Authorization for Treatment/Release of All Claims
I, the undersigned, do for myself give my permission for an attending physician or hospital to administer medical care if deemed necessary by the Adult Kentucky Changers Project Coordinator and the physician or hospital staff during the Adult Kentucky Changers Work Project.
I, the undersigned, do for myself give my permission to Adult Kentucky Changers volunteer medical professionals to administer any non-prescription medications deemed necessary during the Adult Kentucky Changers Work Project.

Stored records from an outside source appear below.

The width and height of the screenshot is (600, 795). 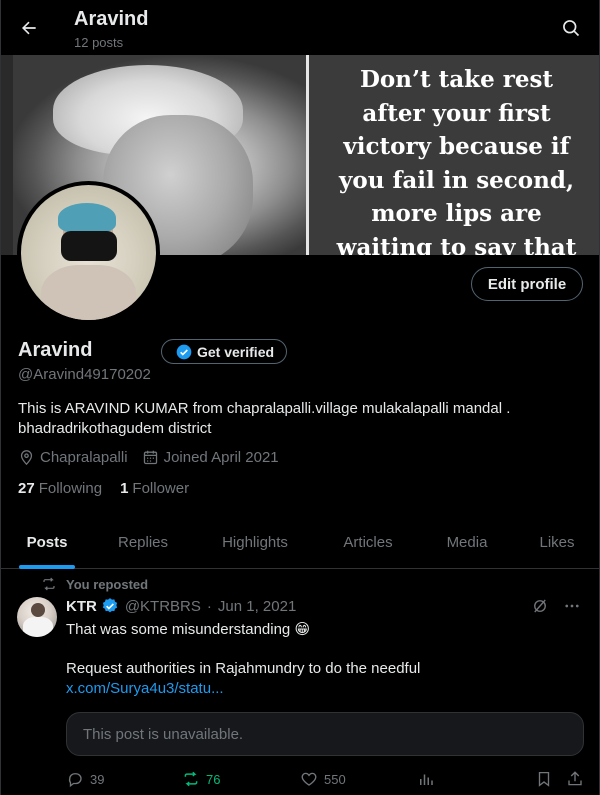 What do you see at coordinates (456, 80) in the screenshot?
I see `quote-line: Don’t take rest` at bounding box center [456, 80].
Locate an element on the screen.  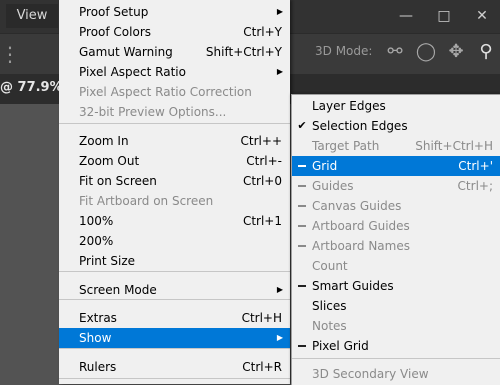
menu-item-label: Fit Artboard on Screen is located at coordinates (146, 201).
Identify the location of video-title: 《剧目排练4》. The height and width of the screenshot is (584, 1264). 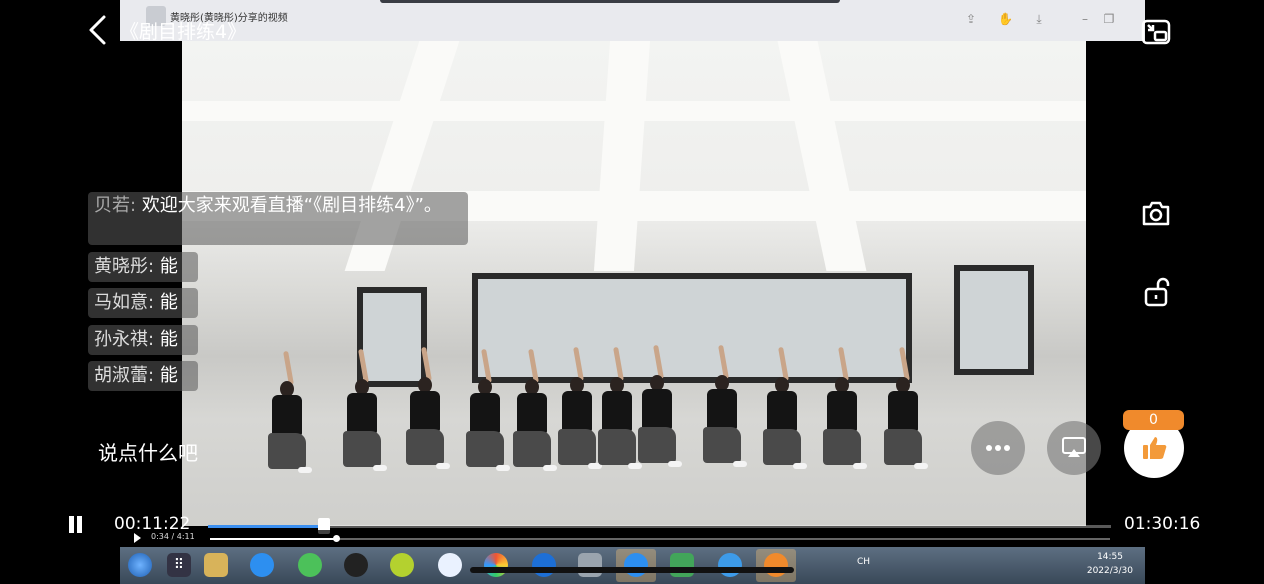
(184, 32).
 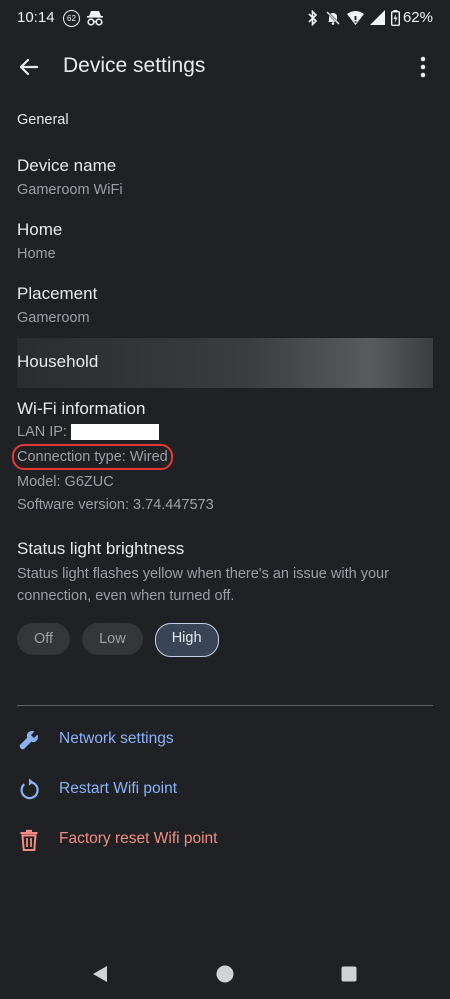 What do you see at coordinates (349, 974) in the screenshot?
I see `nav-recents-icon` at bounding box center [349, 974].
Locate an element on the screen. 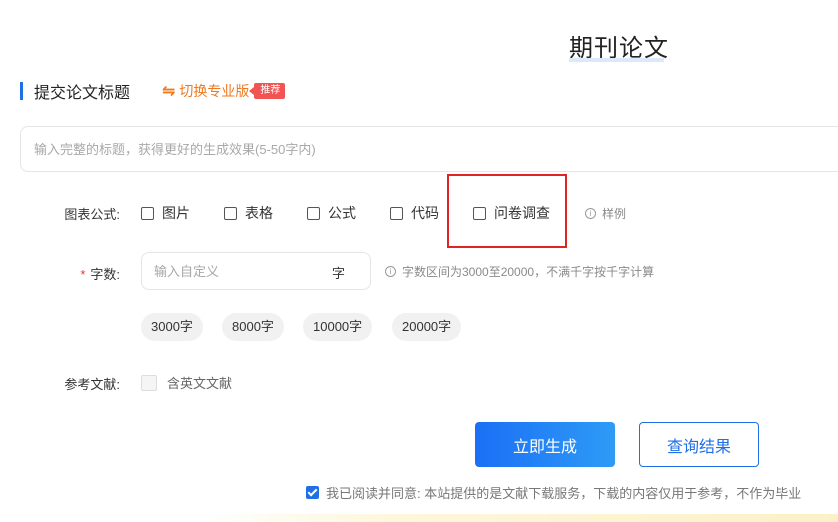 This screenshot has height=522, width=838. footer-strip is located at coordinates (519, 518).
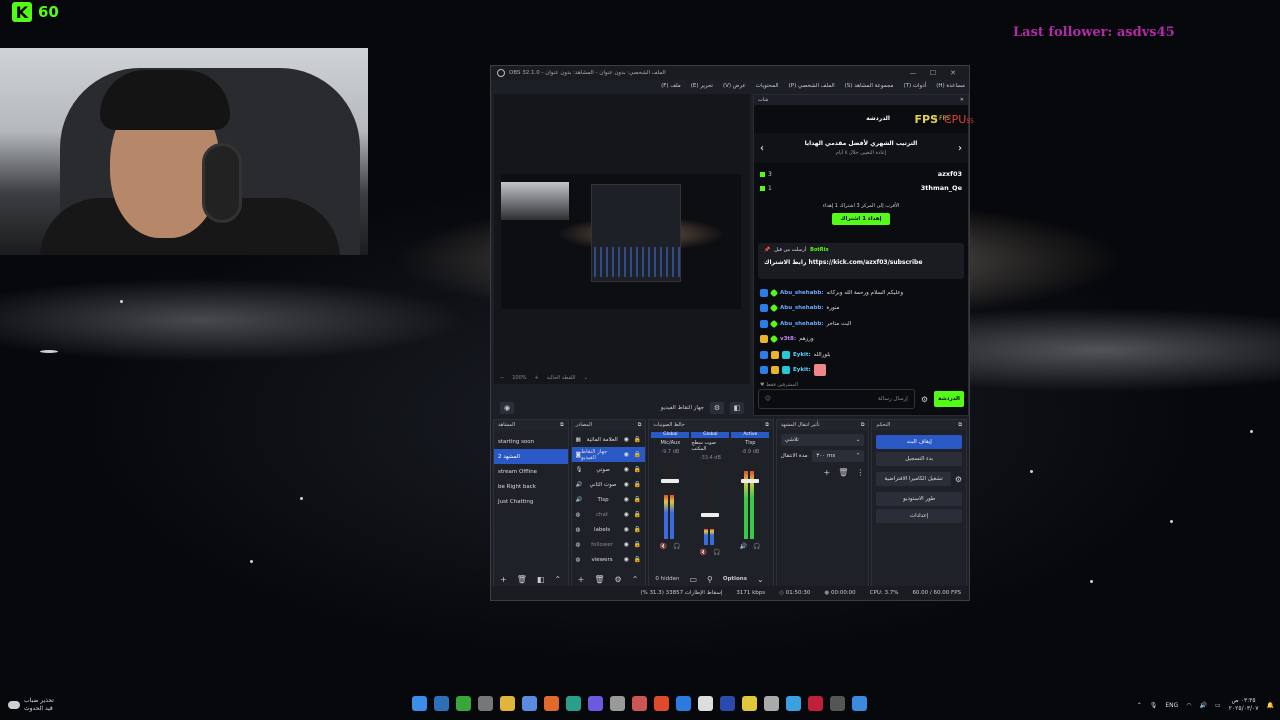  What do you see at coordinates (750, 704) in the screenshot?
I see `notes-icon` at bounding box center [750, 704].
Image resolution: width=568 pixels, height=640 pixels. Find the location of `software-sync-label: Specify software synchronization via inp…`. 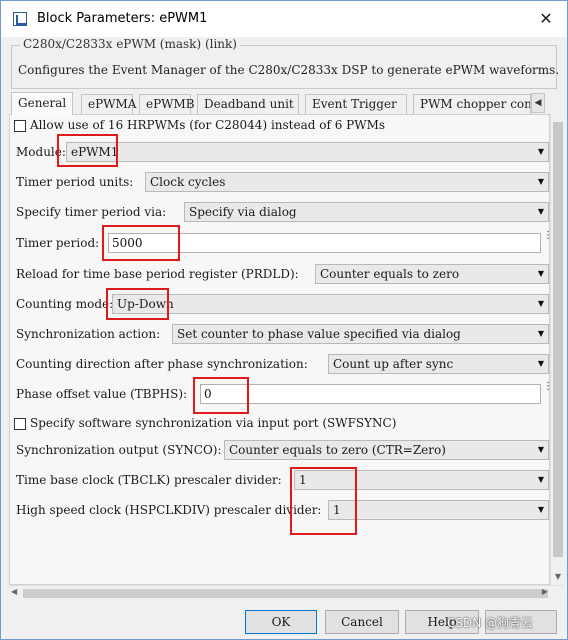

software-sync-label: Specify software synchronization via inp… is located at coordinates (214, 423).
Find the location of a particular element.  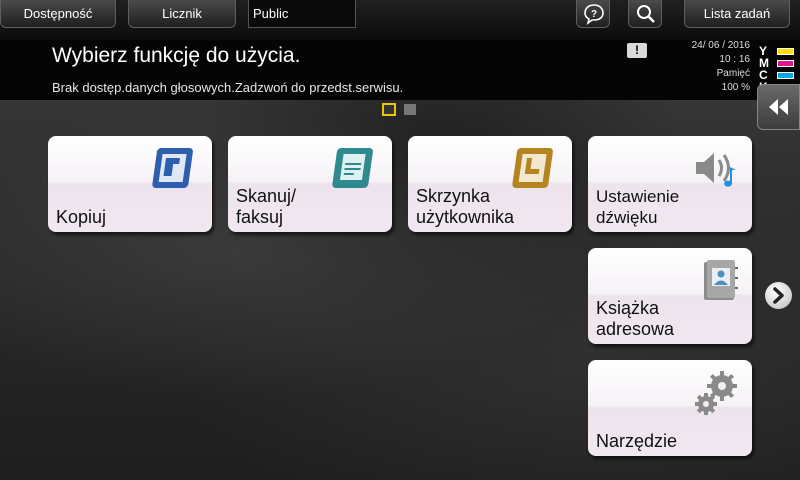

search-button is located at coordinates (645, 14).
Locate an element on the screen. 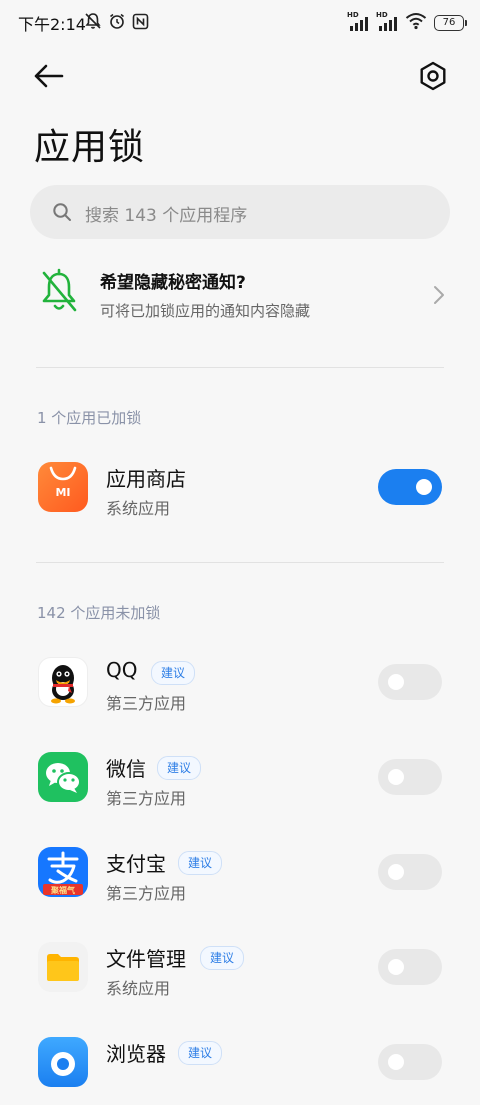  unlocked-section-label: 142 个应用未加锁 is located at coordinates (99, 613).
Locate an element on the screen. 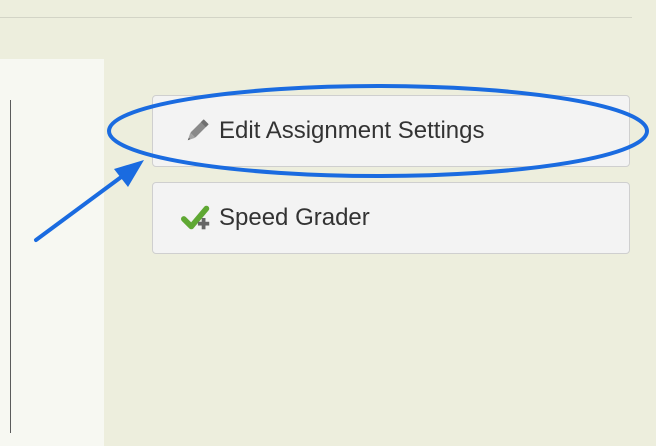  speed-grader-label: Speed Grader is located at coordinates (294, 218).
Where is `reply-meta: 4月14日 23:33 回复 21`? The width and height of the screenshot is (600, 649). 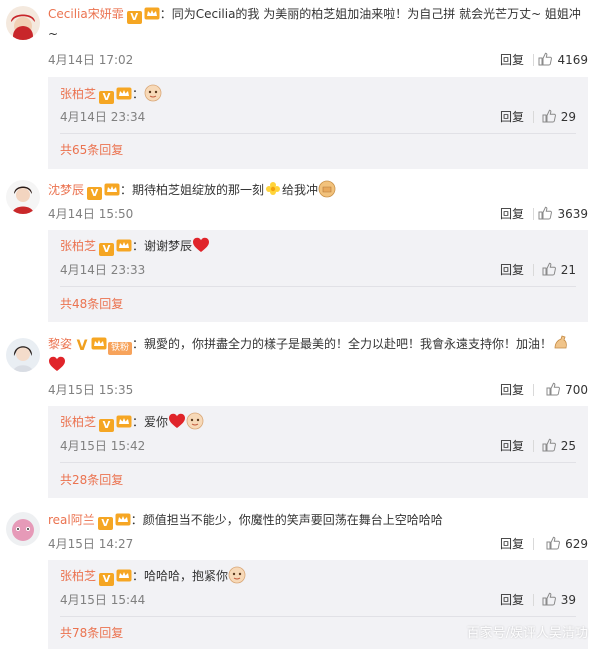
reply-meta: 4月14日 23:33 回复 21 is located at coordinates (318, 270).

I, the undersigned, do for myself, my heirs, executors, administrators, successors and assigns understand that secondary medical coverage in the amount of $2,500 (maximum) is provided for each Adult Kentucky Changers participant and do hereby release from all claims and forever hold harmless the directors, officers, agents and employees of Adult Kentucky Changers, Kentucky Woman’s Missionary Union, Kentucky Baptist Convention, and all partners(the camp, church, ministry, city, county, or school) from any and all claims and demands for personal injury, sickness, and death, as well as property damage and expenses, of any nature incurred by myself including claims and demands arising from criminal acts of other persons.
I also assume personal responsibility for all medical bills in excess of the applicable medical insurance plan provided by Adult Kentucky Changers. Further, should it be necessary that I be returned home due to disciplinary action, medical reasons, or otherwise, I hereby assume responsibility for all transportation costs.